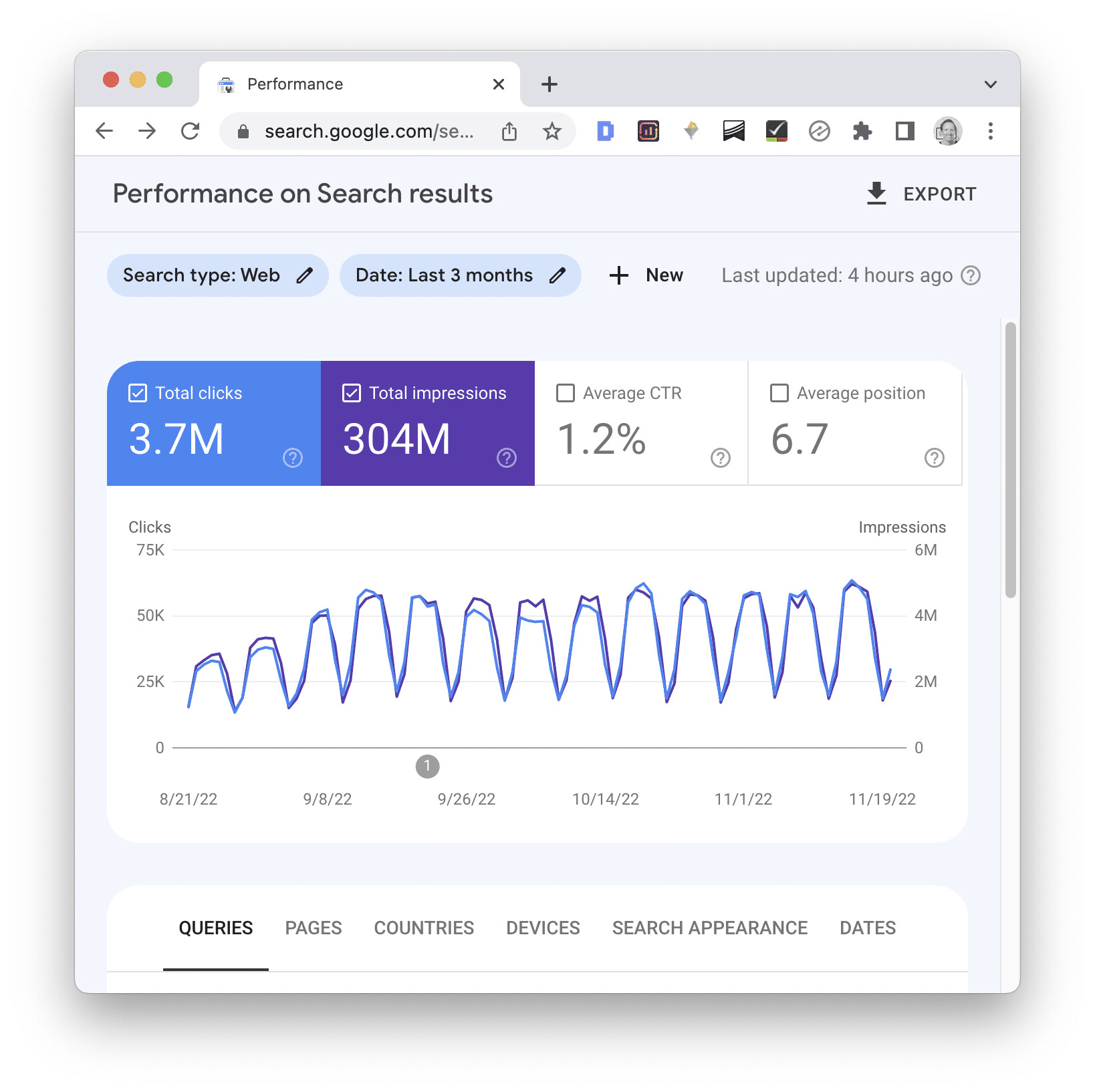This screenshot has height=1092, width=1095.
Task: Enable the Average CTR checkbox
Action: coord(566,393)
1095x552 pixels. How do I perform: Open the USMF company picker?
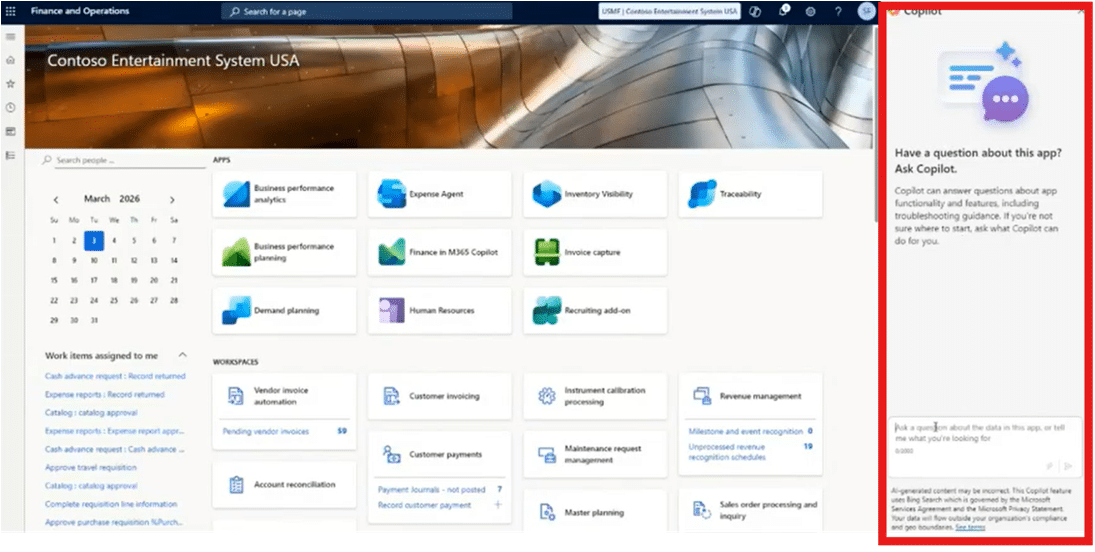click(x=670, y=11)
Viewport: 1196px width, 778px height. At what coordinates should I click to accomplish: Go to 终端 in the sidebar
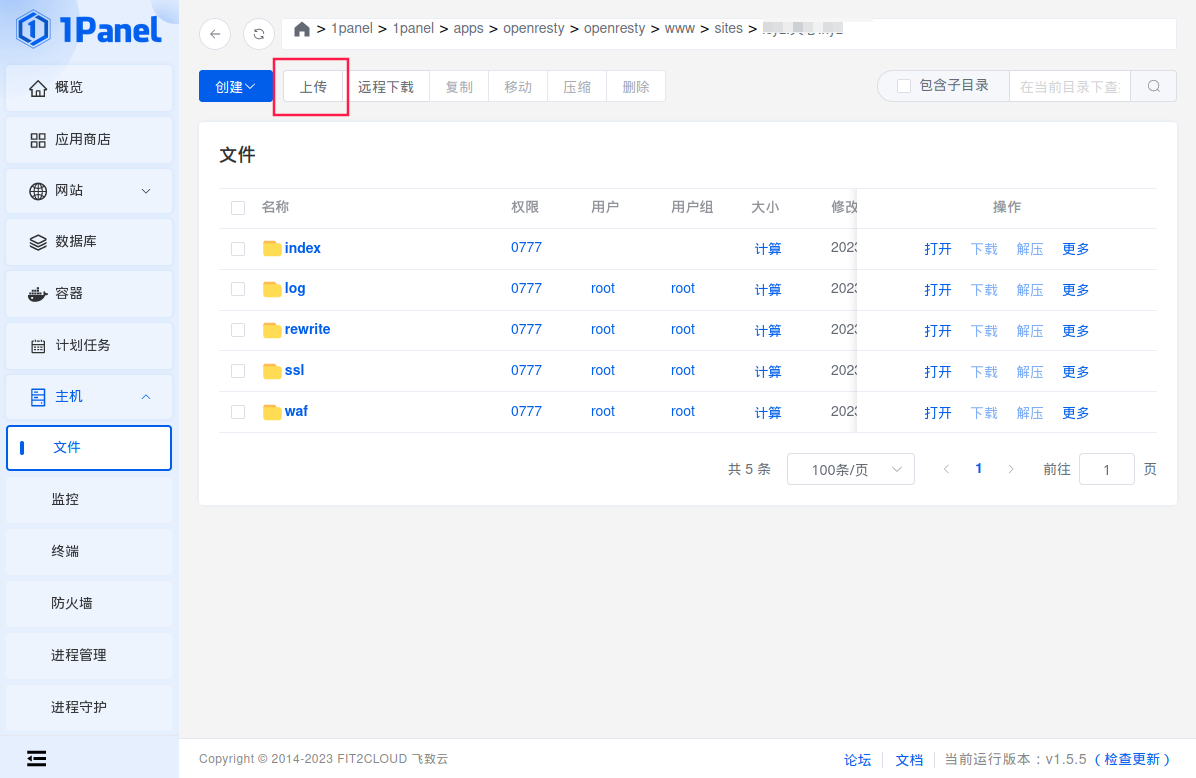tap(89, 551)
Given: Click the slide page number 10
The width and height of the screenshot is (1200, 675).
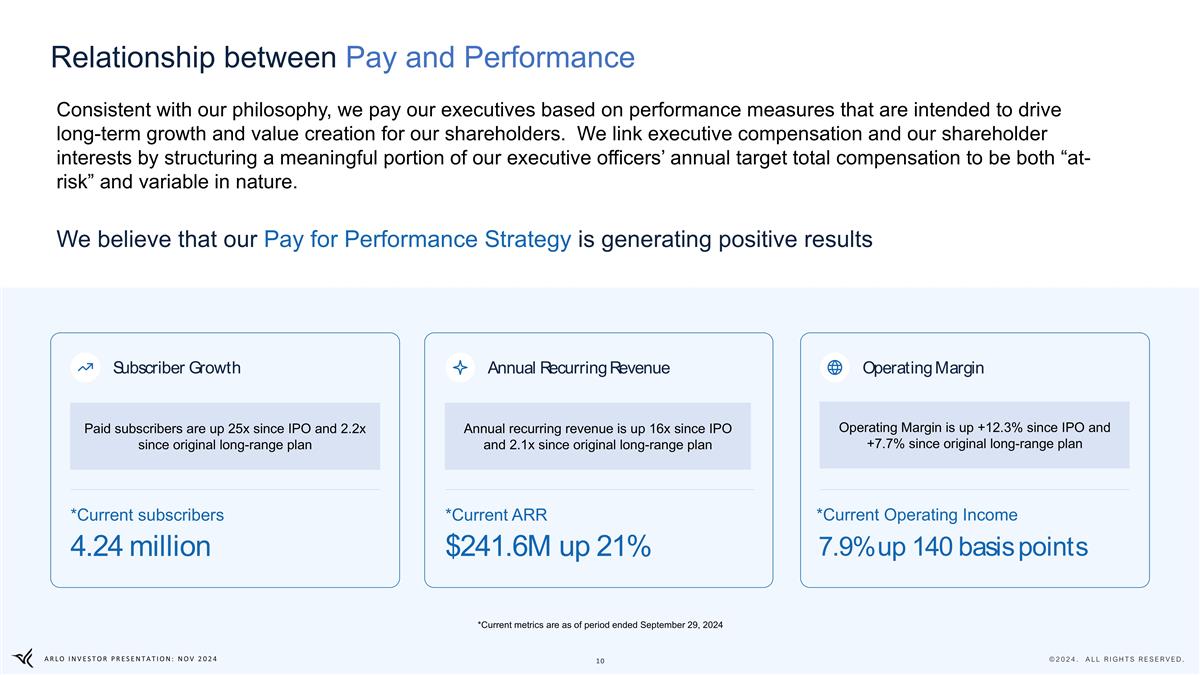Looking at the screenshot, I should pyautogui.click(x=600, y=661).
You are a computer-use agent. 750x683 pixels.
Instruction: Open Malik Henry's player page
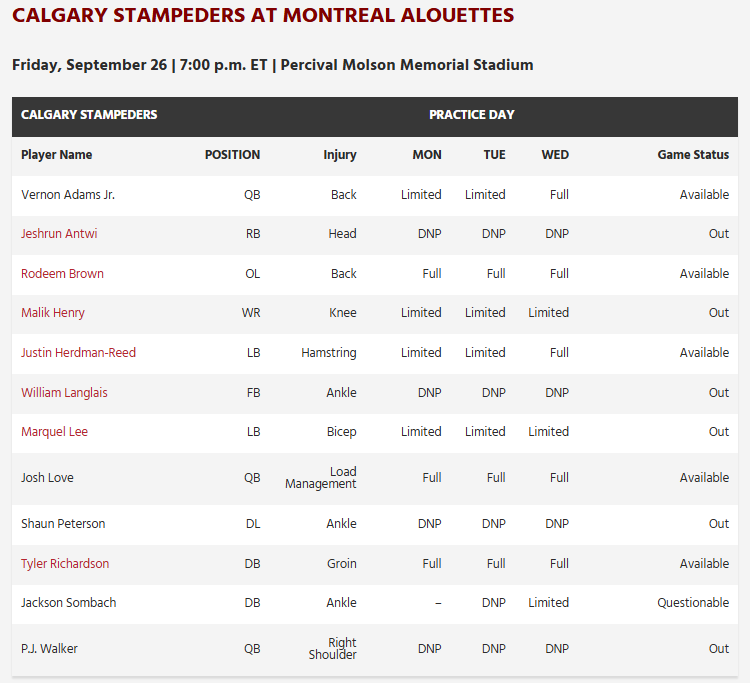[x=53, y=313]
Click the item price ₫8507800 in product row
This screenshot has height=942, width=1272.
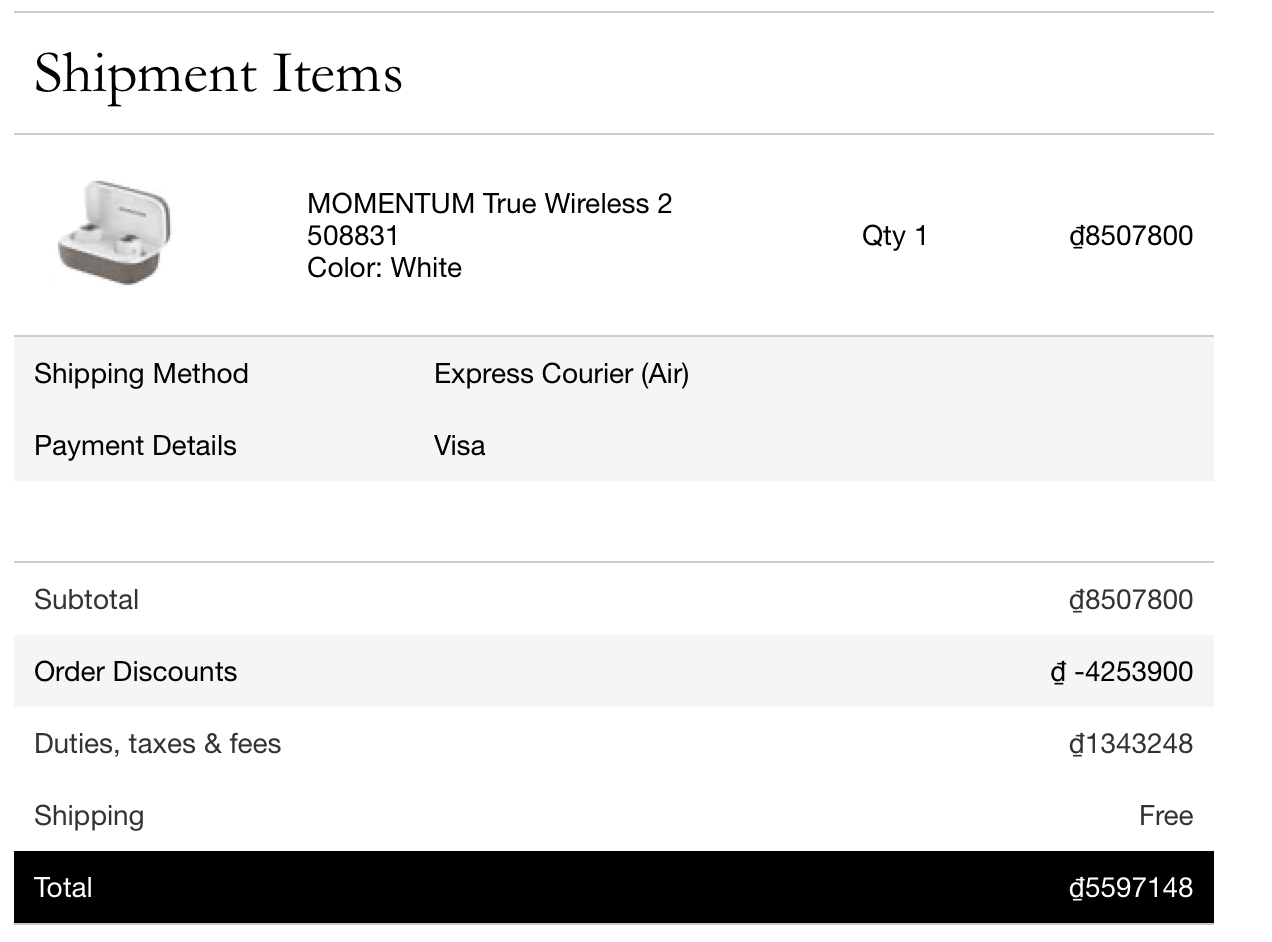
________________________
● WHAT TO DO
Find the line containing "You are a computer-use agent. 750x683 pixels." in the listing above. Please restate word for word that line through the last one, leaving out the pictures.

● OUTPUT OF THE EXERCISE
You are a computer-use agent. 750x683 pixels.
Instruction: Open Malik Henry's player page
[x=53, y=313]
Click the item price ₫8507800 in product row
This screenshot has height=942, width=1272.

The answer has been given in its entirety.